** Opening RECORDS PROVIDED block **

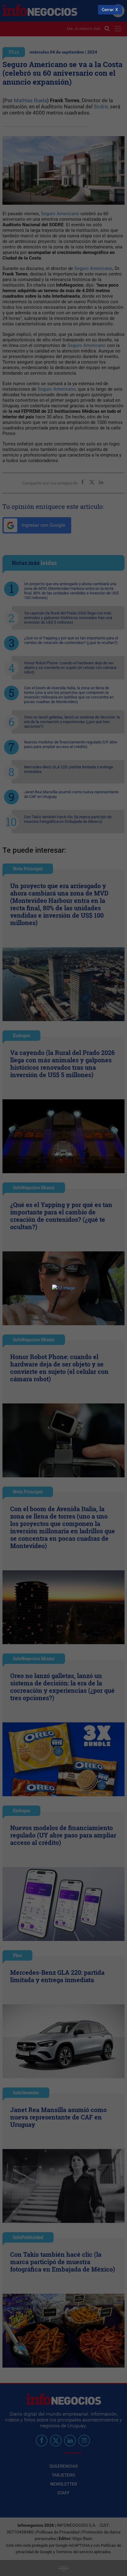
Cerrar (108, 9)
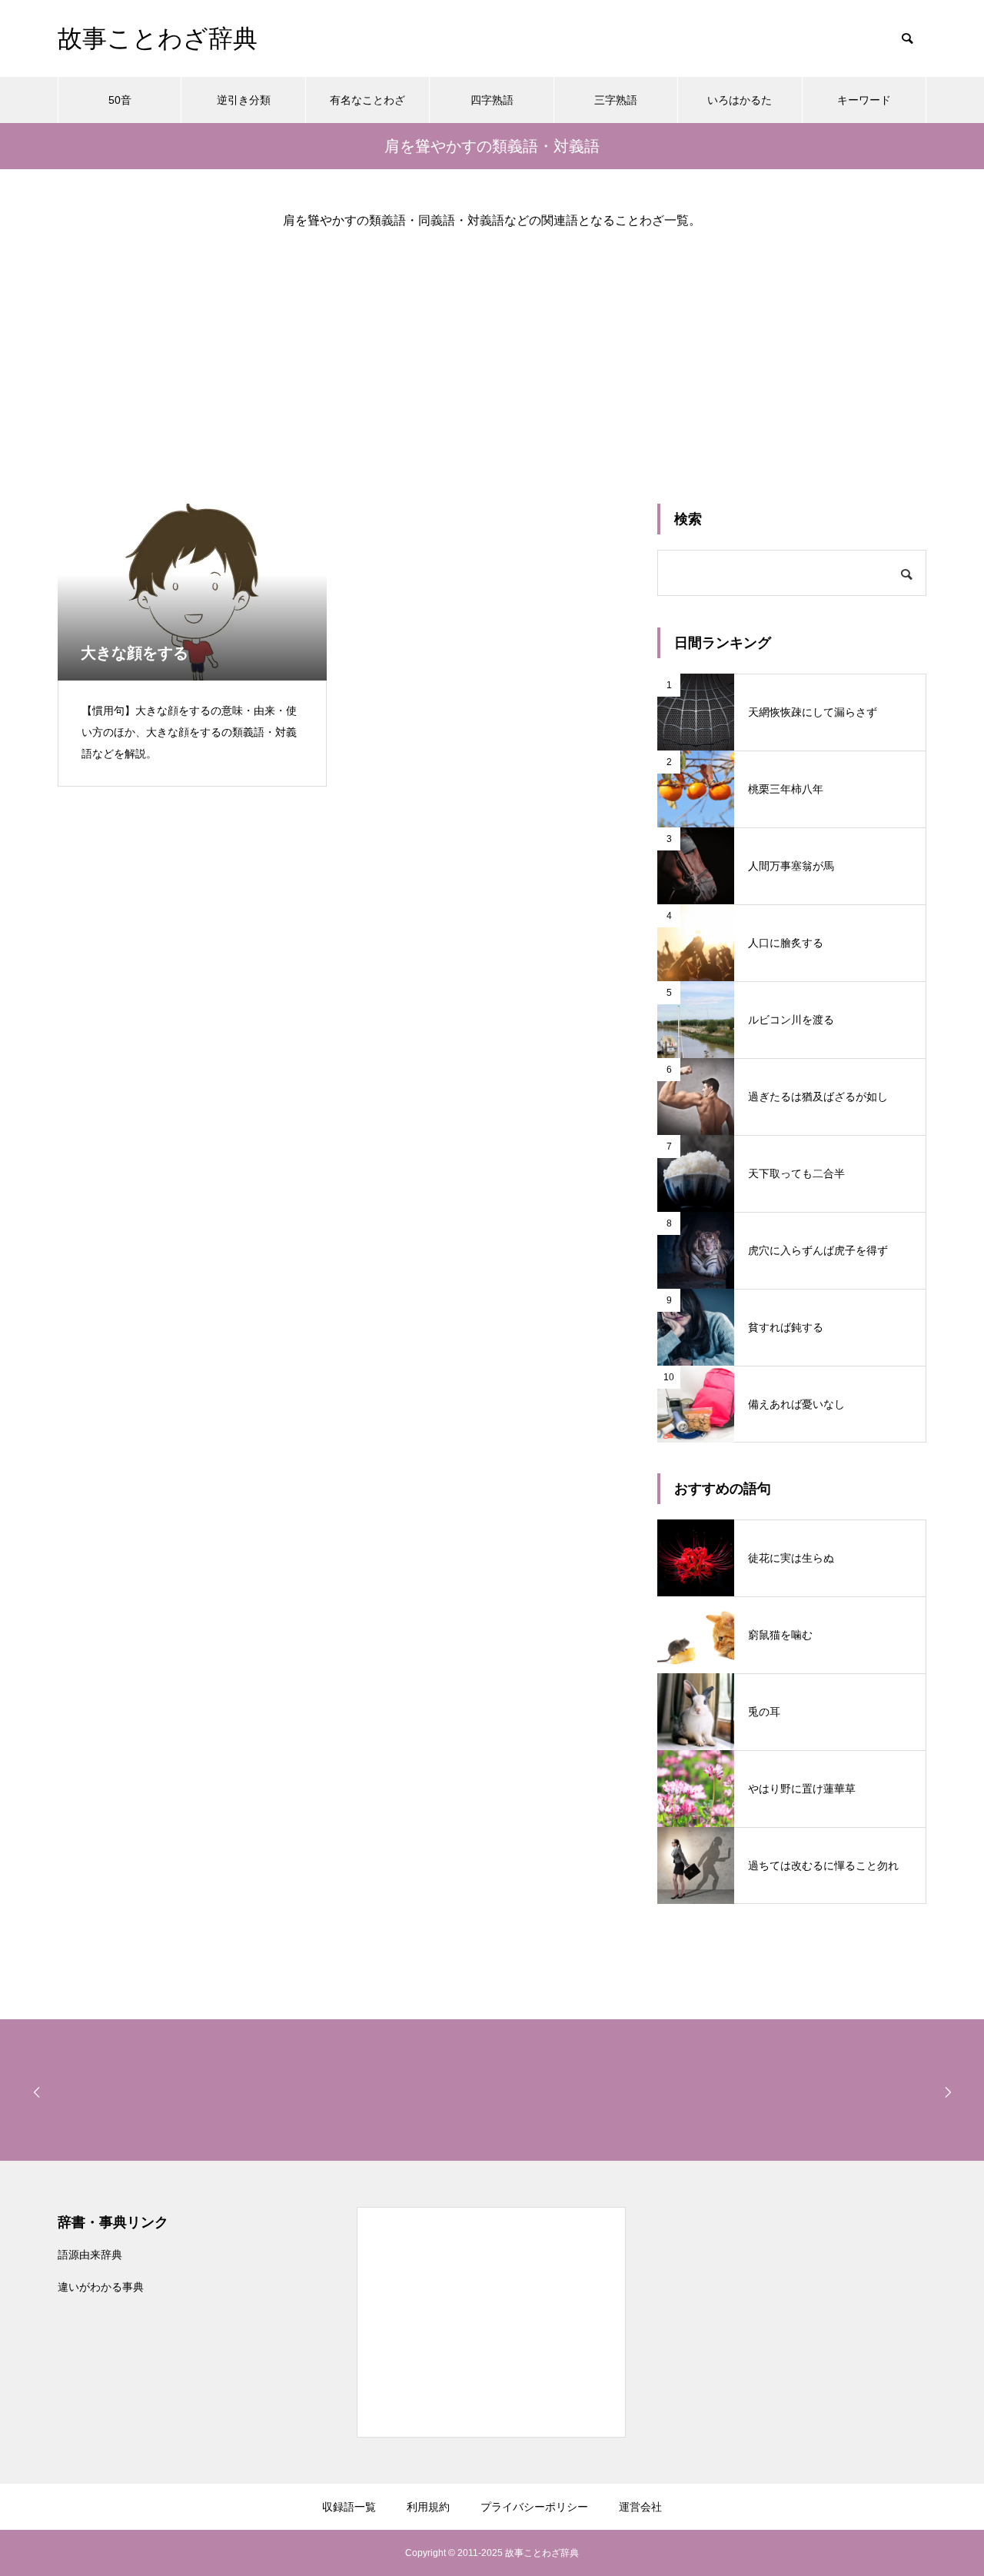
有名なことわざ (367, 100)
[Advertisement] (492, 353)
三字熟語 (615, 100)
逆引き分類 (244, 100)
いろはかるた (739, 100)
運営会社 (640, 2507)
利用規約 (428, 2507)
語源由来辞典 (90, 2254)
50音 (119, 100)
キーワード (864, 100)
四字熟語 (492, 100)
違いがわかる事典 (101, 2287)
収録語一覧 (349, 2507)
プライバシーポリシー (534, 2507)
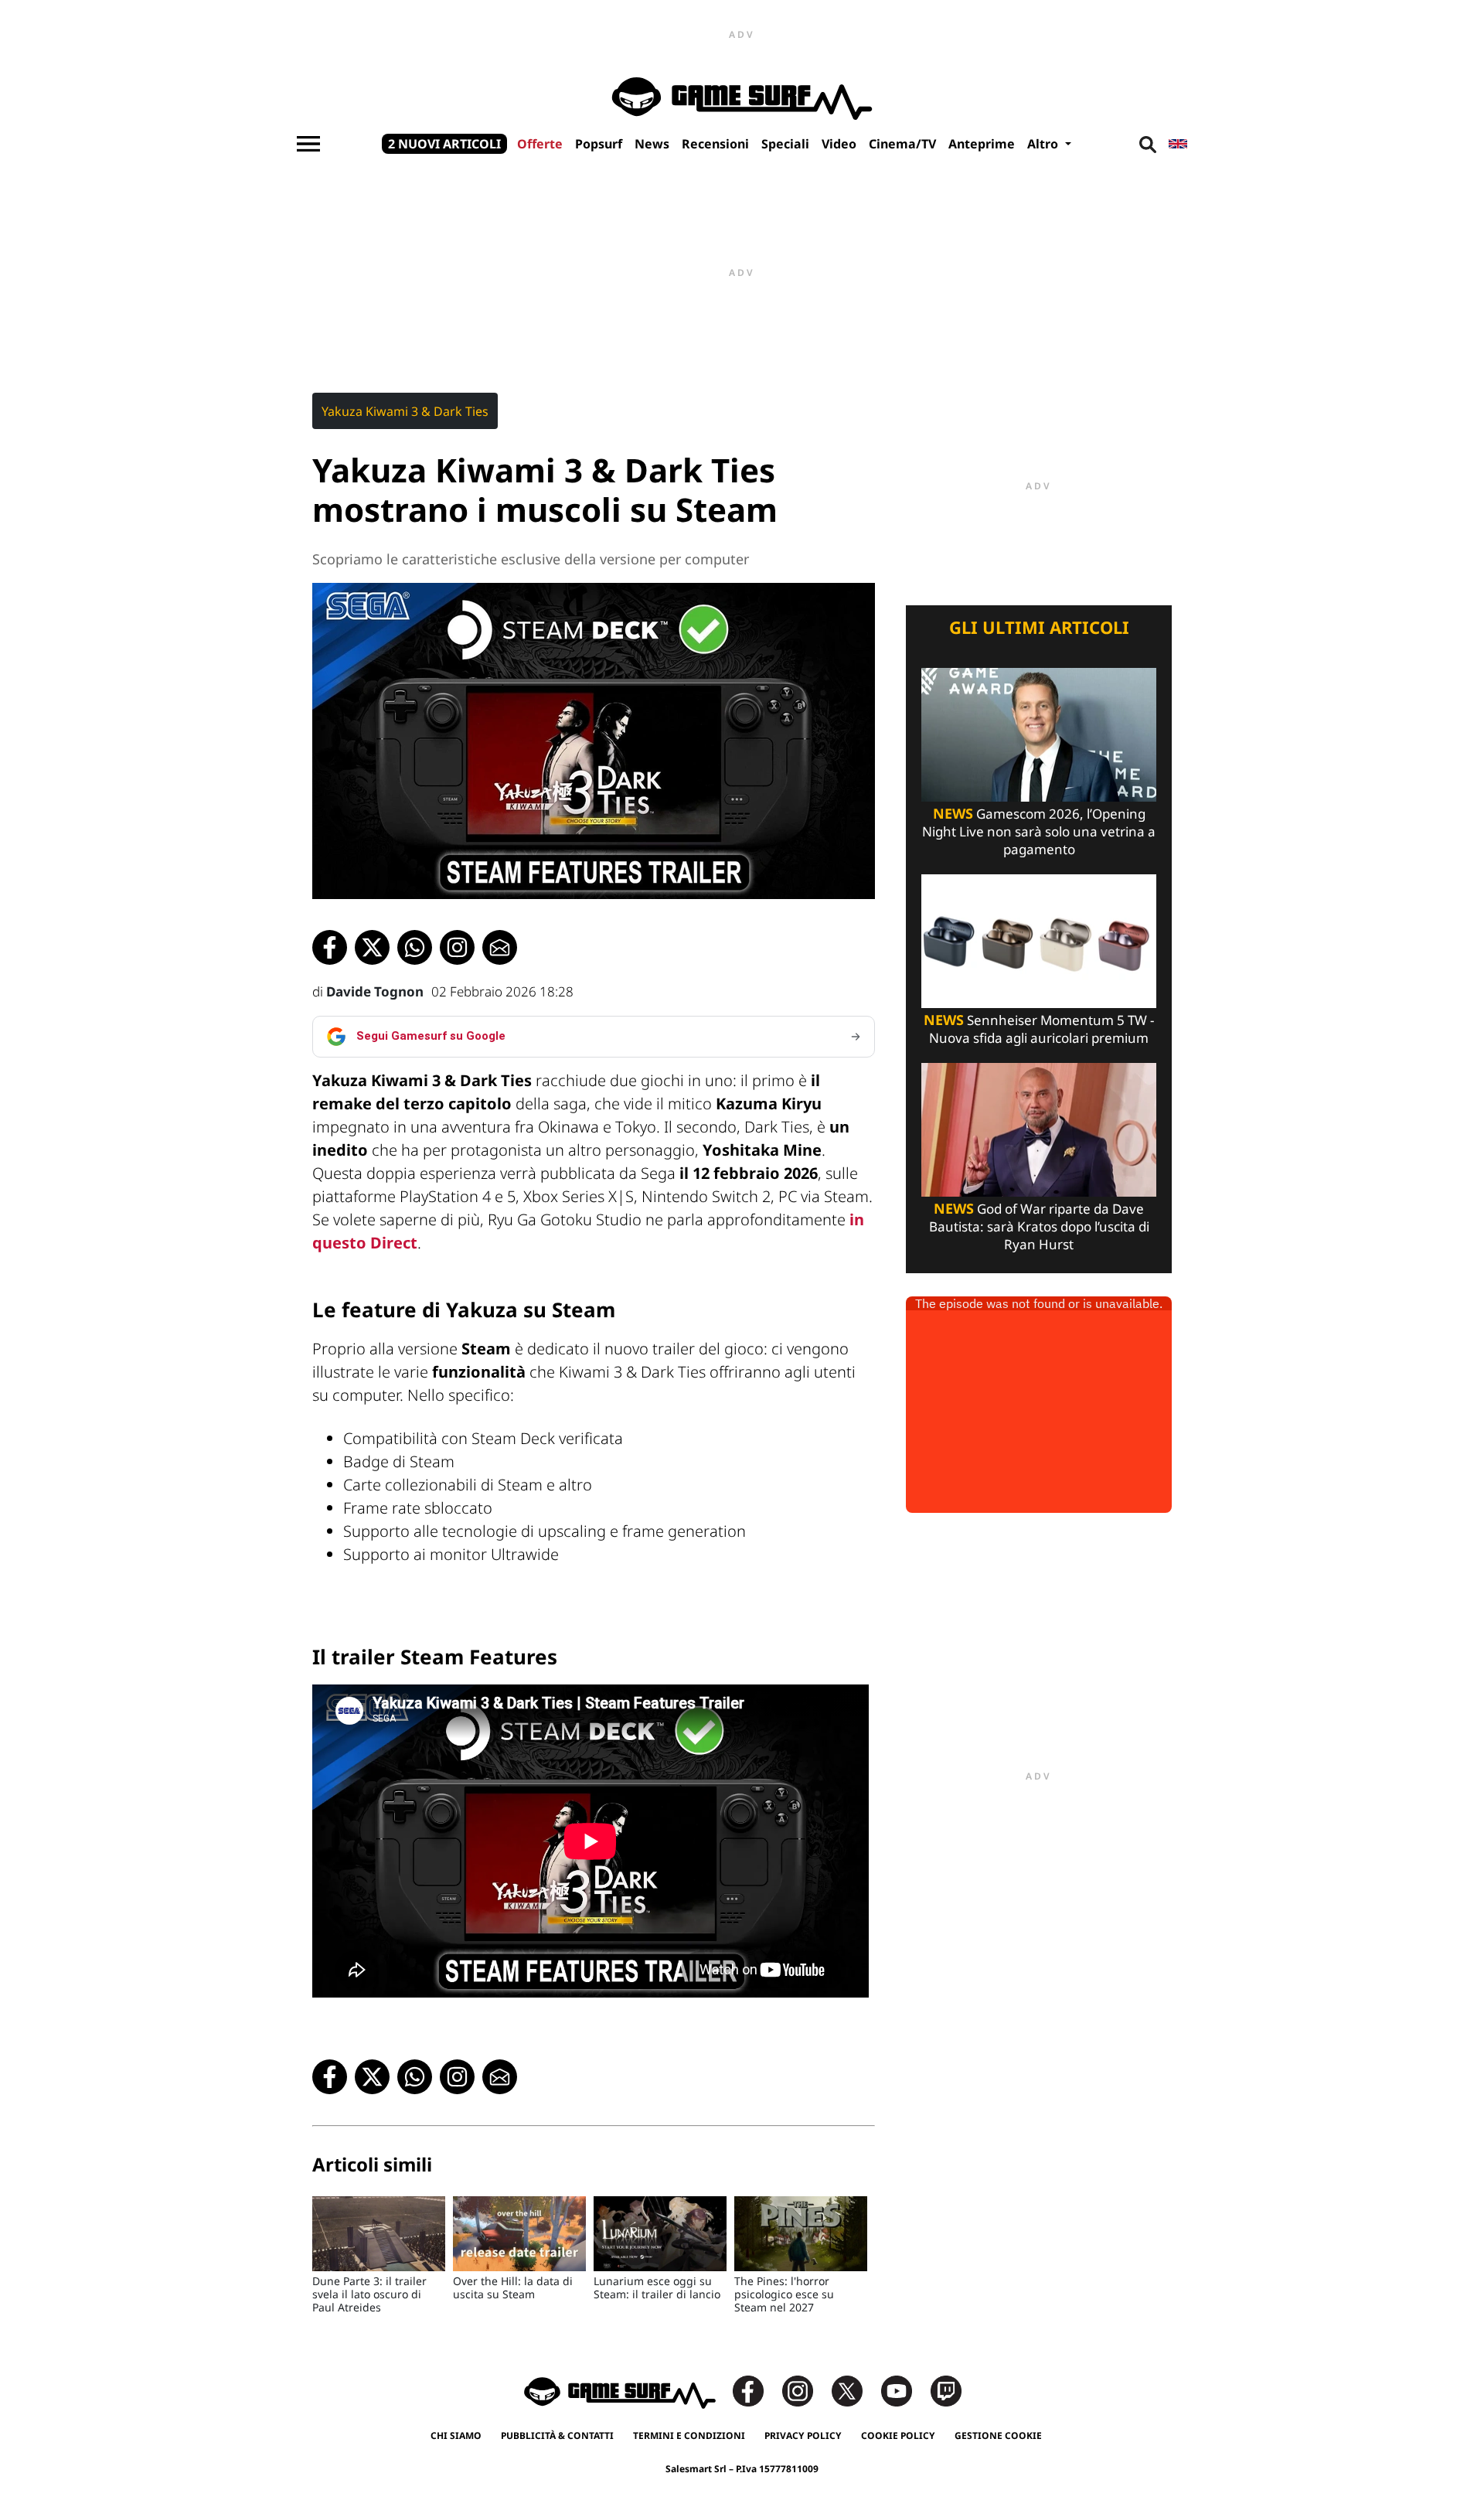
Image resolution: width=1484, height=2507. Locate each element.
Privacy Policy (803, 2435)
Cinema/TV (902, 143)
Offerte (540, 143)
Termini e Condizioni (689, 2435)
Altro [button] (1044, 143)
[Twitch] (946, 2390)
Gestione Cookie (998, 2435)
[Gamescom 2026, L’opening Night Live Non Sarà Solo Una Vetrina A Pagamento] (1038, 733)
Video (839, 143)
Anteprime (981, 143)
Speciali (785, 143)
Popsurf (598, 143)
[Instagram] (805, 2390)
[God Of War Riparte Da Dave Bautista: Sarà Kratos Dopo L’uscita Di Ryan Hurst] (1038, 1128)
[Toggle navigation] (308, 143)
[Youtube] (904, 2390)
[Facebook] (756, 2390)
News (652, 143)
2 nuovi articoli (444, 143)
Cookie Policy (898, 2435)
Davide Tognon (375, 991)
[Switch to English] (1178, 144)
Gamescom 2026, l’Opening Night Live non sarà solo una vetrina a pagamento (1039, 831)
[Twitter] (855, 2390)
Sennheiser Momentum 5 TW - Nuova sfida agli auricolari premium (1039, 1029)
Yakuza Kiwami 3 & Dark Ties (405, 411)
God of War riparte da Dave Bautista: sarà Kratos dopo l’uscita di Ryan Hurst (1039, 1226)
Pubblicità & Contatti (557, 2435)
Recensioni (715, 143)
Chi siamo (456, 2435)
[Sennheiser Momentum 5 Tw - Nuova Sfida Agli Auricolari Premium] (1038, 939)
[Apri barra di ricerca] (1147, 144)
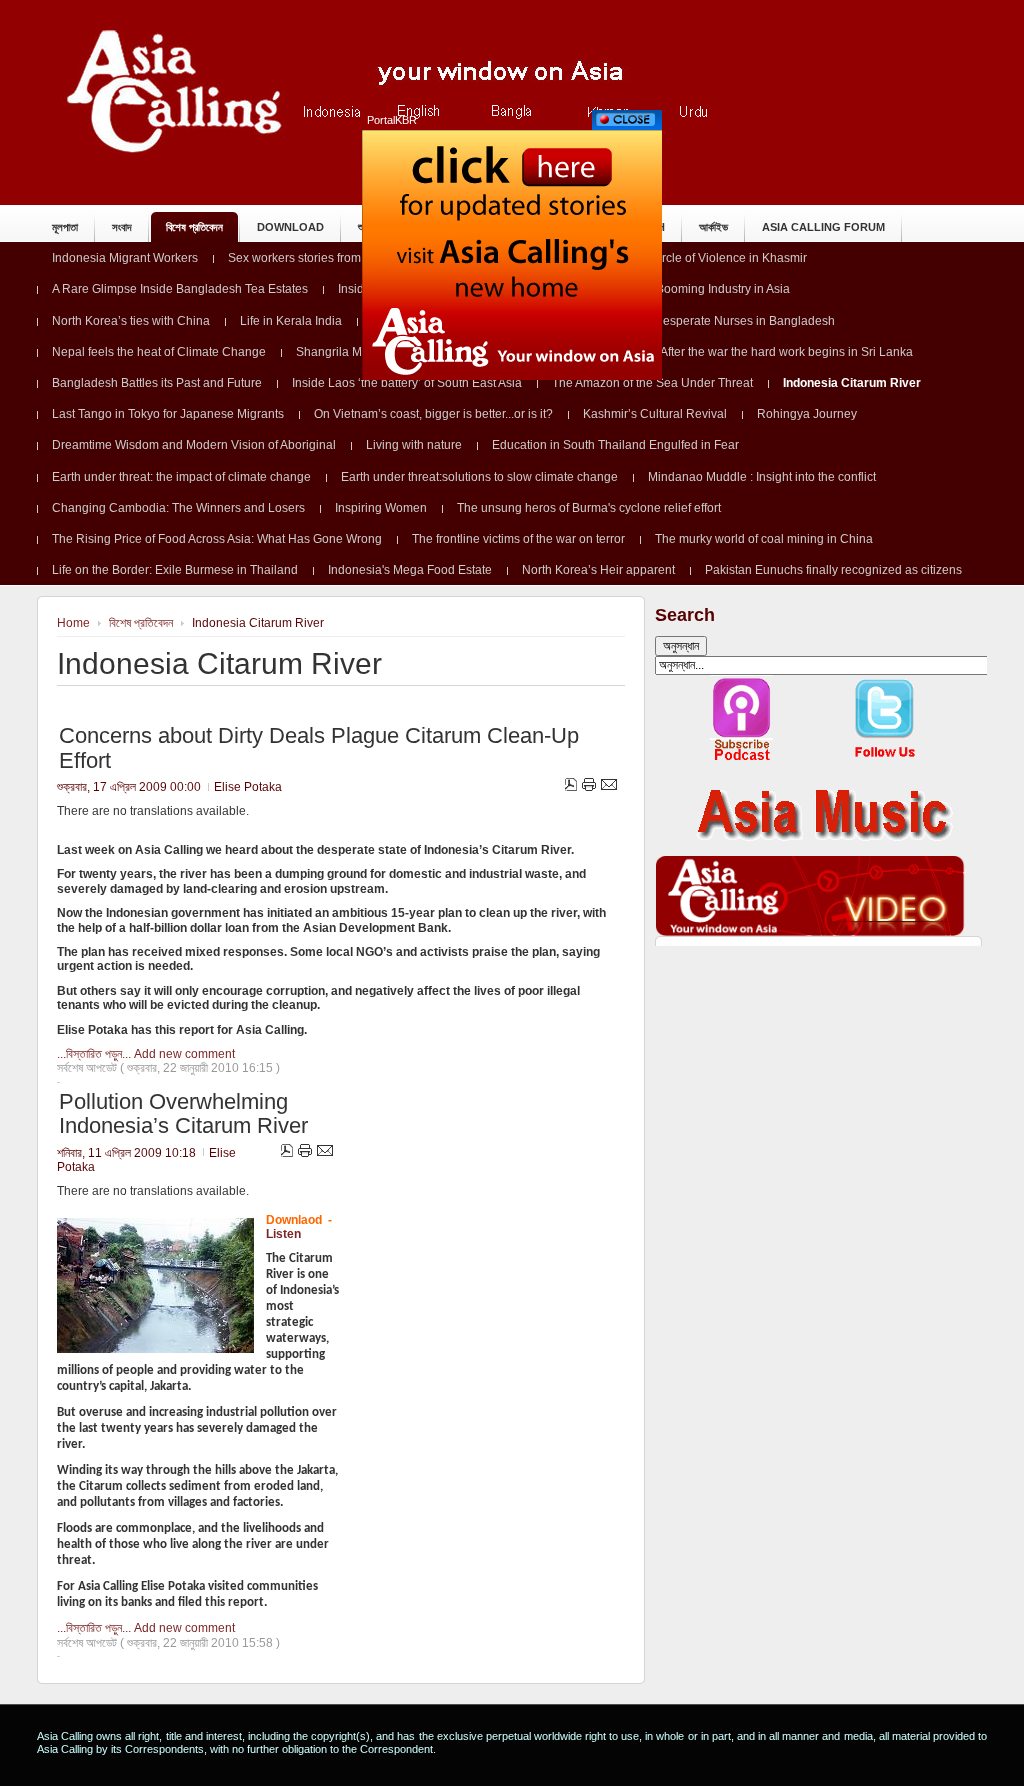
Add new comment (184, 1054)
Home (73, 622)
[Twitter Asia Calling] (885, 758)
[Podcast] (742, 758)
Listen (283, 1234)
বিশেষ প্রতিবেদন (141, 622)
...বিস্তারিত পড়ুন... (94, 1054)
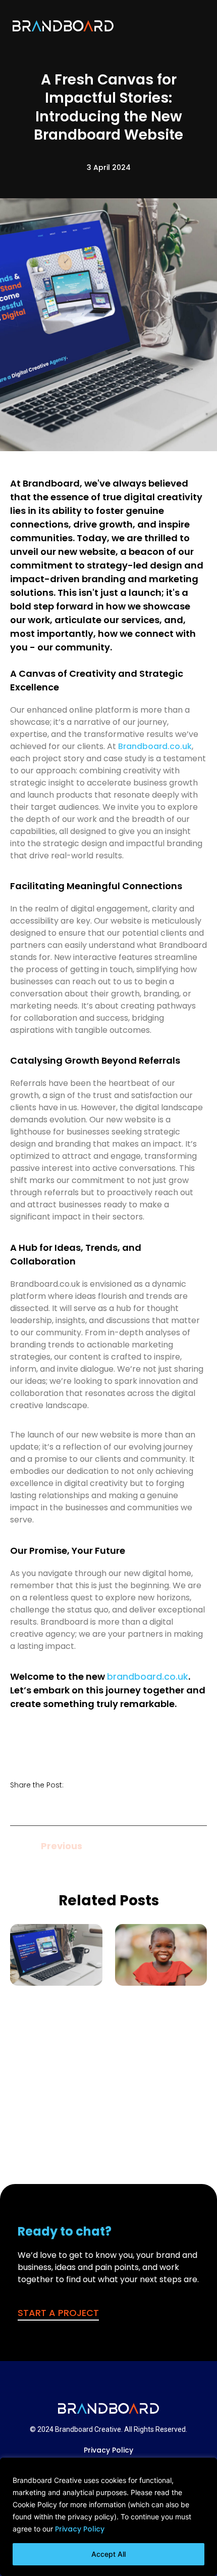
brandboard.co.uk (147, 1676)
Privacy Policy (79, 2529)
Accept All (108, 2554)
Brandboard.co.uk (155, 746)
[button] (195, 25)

** Closing RECORDS PROVIDED block **

**WHAT NEEDS TO BE DONE**
Pictures are to be dropped, and the lines from the line with "Offerte (540, 143)" through the end of the material above are to be reproduced exactly.

**OUTPUT**
Offerte (540, 143)
Termini e Condizioni (689, 2435)
Altro [button] (1044, 143)
[Twitch] (946, 2390)
Gestione Cookie (998, 2435)
[Gamescom 2026, L’opening Night Live Non Sarà Solo Una Vetrina A Pagamento] (1038, 733)
Video (839, 143)
Anteprime (981, 143)
Speciali (785, 143)
Popsurf (598, 143)
[Instagram] (805, 2390)
[God Of War Riparte Da Dave Bautista: Sarà Kratos Dopo L’uscita Di Ryan Hurst] (1038, 1128)
[Toggle navigation] (308, 143)
[Youtube] (904, 2390)
[Facebook] (756, 2390)
News (652, 143)
2 nuovi articoli (444, 143)
Cookie Policy (898, 2435)
Davide Tognon (375, 991)
[Switch to English] (1178, 144)
Gamescom 2026, l’Opening Night Live non sarà solo una vetrina a pagamento (1039, 831)
[Twitter] (855, 2390)
Sennheiser Momentum 5 TW - Nuova sfida agli auricolari premium (1039, 1029)
Yakuza Kiwami 3 & Dark Ties (405, 411)
God of War riparte da Dave Bautista: sarà Kratos dopo l’uscita di Ryan Hurst (1039, 1226)
Pubblicità & Contatti (557, 2435)
Recensioni (715, 143)
Chi siamo (456, 2435)
[Sennheiser Momentum 5 Tw - Nuova Sfida Agli Auricolari Premium] (1038, 939)
[Apri barra di ricerca] (1147, 144)
Add new comment (184, 1054)
Home (73, 622)
[Twitter Asia Calling] (885, 758)
[Podcast] (742, 758)
Listen (283, 1234)
বিশেষ প্রতিবেদন (141, 622)
...বিস্তারিত পড়ুন... (94, 1054)
brandboard.co.uk (147, 1676)
Privacy Policy (79, 2529)
Accept All (108, 2554)
Brandboard.co.uk (155, 746)
[button] (195, 25)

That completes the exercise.